Dataset items
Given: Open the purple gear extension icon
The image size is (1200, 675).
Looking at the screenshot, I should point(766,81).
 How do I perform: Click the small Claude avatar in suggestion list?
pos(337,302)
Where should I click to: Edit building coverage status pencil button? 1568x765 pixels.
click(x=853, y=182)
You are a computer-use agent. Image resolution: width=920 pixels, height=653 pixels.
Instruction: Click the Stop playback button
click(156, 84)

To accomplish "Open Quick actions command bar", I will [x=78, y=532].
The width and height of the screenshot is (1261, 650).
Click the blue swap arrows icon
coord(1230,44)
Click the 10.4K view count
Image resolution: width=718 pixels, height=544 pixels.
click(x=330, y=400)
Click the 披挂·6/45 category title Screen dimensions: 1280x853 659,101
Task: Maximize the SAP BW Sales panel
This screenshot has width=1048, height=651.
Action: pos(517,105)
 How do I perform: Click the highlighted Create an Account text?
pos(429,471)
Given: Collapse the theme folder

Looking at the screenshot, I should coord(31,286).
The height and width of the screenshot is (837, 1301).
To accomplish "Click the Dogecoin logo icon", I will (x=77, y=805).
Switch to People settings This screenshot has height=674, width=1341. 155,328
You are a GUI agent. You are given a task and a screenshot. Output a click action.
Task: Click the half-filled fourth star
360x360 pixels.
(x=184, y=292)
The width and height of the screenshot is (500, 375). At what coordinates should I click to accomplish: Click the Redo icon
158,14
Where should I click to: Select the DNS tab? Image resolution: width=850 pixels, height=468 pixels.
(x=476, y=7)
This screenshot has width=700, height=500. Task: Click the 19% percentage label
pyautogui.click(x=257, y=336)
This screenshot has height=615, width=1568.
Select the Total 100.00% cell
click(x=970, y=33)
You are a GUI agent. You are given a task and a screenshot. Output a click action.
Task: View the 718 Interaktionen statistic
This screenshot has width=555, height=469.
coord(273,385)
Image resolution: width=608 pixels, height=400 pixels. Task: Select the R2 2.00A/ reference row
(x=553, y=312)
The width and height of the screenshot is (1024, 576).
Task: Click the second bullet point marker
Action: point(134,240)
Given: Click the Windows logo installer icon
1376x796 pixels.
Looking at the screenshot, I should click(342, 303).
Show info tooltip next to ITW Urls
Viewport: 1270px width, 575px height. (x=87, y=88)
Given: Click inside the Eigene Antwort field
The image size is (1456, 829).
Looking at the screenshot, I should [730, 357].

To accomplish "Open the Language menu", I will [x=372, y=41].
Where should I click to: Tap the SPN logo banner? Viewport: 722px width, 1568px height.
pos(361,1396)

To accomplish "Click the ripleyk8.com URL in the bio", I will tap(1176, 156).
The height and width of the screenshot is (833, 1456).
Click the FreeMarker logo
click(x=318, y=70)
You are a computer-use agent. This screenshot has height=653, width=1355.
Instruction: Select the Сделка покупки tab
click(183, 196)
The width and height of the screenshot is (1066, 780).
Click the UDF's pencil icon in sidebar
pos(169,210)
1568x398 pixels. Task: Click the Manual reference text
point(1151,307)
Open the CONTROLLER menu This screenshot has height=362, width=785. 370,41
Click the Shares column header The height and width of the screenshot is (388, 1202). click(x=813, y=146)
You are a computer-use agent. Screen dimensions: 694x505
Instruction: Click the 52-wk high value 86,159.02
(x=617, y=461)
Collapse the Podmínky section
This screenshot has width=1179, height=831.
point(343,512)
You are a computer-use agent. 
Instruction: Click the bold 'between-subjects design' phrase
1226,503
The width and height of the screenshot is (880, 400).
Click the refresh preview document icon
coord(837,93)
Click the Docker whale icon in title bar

What is required. Please transcribe the lines from the one containing "The height and width of the screenshot is (833, 1456)." through the last line of the records. Include both ends and nothing else.

Solution to this problem.
The height and width of the screenshot is (833, 1456).
Click the FreeMarker logo
click(x=318, y=70)
You are a computer-use agent. This screenshot has height=653, width=1355.
Instruction: Select the Сделка покупки tab
click(183, 196)
The width and height of the screenshot is (1066, 780).
Click the UDF's pencil icon in sidebar
pos(169,210)
1568x398 pixels. Task: Click the Manual reference text
point(1151,307)
Open the CONTROLLER menu This screenshot has height=362, width=785. 370,41
Click the Shares column header The height and width of the screenshot is (388, 1202). click(x=813, y=146)
You are a computer-use agent. Screen dimensions: 694x505
Instruction: Click the 52-wk high value 86,159.02
(x=617, y=461)
Collapse the Podmínky section
This screenshot has width=1179, height=831.
point(343,512)
You are a computer-use agent. 
Instruction: Click the bold 'between-subjects design' phrase
1226,503
The width and height of the screenshot is (880, 400).
Click the refresh preview document icon
coord(837,93)
Click the Docker whale icon in title bar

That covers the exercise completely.